─── Estratto del testo

Magazine Cinema
La trama (con parole mie): Billy Beane è il General Manager degli Auckland Athletics, ed ha appena concluso una stagione memorabile arrivando ad un passo da una vittoria inseguita per una vita.
Quando la società - certo non una delle più potenti e ricche della Lega - gli impone la vendita delle star della squadra è costretto a rivedere ogni suo piano futuro considerando il budget al ribasso fornitogli: è a questo punto che l'uomo unisce il suo destino e la carriera a quelli del giovane laureato in economia Peter Brand, che attraverso una serie di studi basati su matematica e statistica propone a Beane una squadra potenzialmente vincente costruita con scarti degli altri team, dal prezzo bassissimo ma dai "numeri" favorevoli.
E' l'inizio di un'avventura destinata a cambiare il mondo del baseball professionistico.
A volte, capita che lo sport - così come il Cinema - racconti storie che paiono costruite per contraddire tutte le realistiche e decisamente non positive opinioni che si hanno del genere umano.
Piccoli miracoli, resi possibili grazie al sudore e alla fatica, giocati tutti e prima di ogni altra cosa sul cuore di chi li ha trasformati in una realtà, prima ancora che in leggenda: la storia di Billy Beane e degli Auckland A's rappresenta senza dubbio uno di essi.
A metà strada tra la favola di riscatto di Cinderella man e le meraviglie dell'innovazione portata ad una disciplina da chi la ama profondamente de Il maledetto United, Moneyball racconta una delle imprese più incredibili della storia di uno sport fantastico, simbolo degli Usa e qui da noi purtroppo molto poco conosciuto e giocato, attraverso il punto di vista di due grandi strateghi dello stesso: Beane - un solidissimo Brad Pitt -, per l'appunto, ed il suo assistente Peter Brand.
Bennett Miller, già autore del convincente - seppur freddo - Truman Capote di qualche anno fa, fonde l'epica del film da grande pubblico ad un'autorialità silenziosa e chirurgica, in grado di raccontare il baseball praticamente quasi senza contare sull'appeal che, in questi casi, esercita il lato pratico "da campo", riducendo al minimo le sequenze di gioco, concentrandosi sul lavoro incredibile svolto dal general manager degli Auckland A's e dalla sua inseparabile spalla, riuscendo - pur con qualche difficoltà per chi non mastica le regole del gioco - a mostrare un aspetto unico di uno sport professionistico, raccontando con composta enfasi la trasformazione di una squadra di scarti dalle buone statistiche in una macchina da vittorie che ancora oggi non ha eguali nel suo ambito, riuscita ad andare anche oltre alle imprese dei team di veri e propri miti come Babe Ruth e Lou Gehrig.Ma attenzione, perchè questi pionieri sono a tutti gli effetti dei Goonies, outsiders a loro modo romantici quasi fuori tempo massimo, e dal reinventatosi prima base Hatteberg al veterano Justice - senza dimenticare lo stesso Beane - non sono certo destinati alle copertine, quanto più a divenire simboli di una rivoluzione che altri e soltanto altri - i grandi nomi, i predestinati ed i fuoriclasse - riusciranno a portare a compimento.

──────

§ Esercizio da svolgere: Riproduci senza modifiche il passo della recensione di Moneyball che va da "A volte, capita" fino a "uno di essi.".

─── Record forniti

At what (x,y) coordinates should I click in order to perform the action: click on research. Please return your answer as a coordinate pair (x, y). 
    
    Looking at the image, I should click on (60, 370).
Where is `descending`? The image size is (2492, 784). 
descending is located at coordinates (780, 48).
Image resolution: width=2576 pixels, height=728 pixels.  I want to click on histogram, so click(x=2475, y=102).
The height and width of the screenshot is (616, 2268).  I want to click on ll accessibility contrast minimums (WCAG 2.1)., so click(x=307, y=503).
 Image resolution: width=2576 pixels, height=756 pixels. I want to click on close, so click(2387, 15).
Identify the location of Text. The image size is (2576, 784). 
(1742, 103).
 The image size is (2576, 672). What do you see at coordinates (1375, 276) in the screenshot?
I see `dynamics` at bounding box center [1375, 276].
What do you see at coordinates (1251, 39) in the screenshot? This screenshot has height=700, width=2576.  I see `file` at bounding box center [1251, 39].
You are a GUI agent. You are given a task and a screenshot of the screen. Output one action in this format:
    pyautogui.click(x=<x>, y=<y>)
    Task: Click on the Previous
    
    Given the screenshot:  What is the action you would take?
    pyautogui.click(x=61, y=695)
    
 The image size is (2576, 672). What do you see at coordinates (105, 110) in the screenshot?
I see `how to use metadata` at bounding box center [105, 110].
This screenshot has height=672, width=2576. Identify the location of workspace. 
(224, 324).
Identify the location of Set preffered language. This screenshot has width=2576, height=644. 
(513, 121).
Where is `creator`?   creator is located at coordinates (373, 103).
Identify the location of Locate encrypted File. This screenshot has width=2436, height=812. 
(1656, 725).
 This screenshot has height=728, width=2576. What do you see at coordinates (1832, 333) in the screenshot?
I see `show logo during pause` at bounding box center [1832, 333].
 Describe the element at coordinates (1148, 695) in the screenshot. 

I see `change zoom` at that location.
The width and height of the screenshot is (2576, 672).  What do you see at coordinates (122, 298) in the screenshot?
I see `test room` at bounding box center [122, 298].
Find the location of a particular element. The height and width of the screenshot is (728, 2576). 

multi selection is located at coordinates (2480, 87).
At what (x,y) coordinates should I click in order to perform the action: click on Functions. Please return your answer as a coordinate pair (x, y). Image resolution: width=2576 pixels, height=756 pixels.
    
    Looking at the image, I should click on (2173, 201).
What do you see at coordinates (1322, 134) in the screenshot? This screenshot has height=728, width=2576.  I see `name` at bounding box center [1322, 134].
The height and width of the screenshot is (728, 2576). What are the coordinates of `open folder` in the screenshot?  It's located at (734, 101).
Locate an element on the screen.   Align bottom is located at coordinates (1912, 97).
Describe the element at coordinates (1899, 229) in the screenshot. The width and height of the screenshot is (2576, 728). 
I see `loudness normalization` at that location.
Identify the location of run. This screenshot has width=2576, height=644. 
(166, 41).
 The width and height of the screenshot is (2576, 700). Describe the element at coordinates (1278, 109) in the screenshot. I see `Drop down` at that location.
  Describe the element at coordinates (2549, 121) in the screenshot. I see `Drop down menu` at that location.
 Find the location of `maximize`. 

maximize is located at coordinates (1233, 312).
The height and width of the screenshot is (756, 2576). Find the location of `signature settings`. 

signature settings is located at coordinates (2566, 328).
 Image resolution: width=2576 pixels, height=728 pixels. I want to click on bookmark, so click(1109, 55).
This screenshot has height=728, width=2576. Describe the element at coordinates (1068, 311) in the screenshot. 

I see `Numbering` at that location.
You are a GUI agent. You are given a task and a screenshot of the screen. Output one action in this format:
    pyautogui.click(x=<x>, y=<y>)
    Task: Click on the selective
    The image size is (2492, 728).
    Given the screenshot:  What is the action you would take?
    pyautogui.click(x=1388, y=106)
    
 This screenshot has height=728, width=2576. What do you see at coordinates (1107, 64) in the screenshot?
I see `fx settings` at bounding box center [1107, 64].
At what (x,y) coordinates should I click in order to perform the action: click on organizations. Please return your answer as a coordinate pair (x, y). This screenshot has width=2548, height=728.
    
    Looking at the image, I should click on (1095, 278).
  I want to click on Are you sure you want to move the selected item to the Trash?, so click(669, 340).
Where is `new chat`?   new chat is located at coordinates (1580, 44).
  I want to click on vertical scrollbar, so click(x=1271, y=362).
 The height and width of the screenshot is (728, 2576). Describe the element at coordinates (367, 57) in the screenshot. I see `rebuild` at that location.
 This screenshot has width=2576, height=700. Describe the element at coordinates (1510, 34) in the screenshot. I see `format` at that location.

──────

§ Soluzione:
A volte, capita che lo sport - così come il Cinema - racconti storie che paiono costruite per contraddire tutte le realistiche e decisamente non positive opinioni che si hanno del genere umano.
Piccoli miracoli, resi possibili grazie al sudore e alla fatica, giocati tutti e prima di ogni altra cosa sul cuore di chi li ha trasformati in una realtà, prima ancora che in leggenda: la storia di Billy Beane e degli Auckland A's rappresenta senza dubbio uno di essi.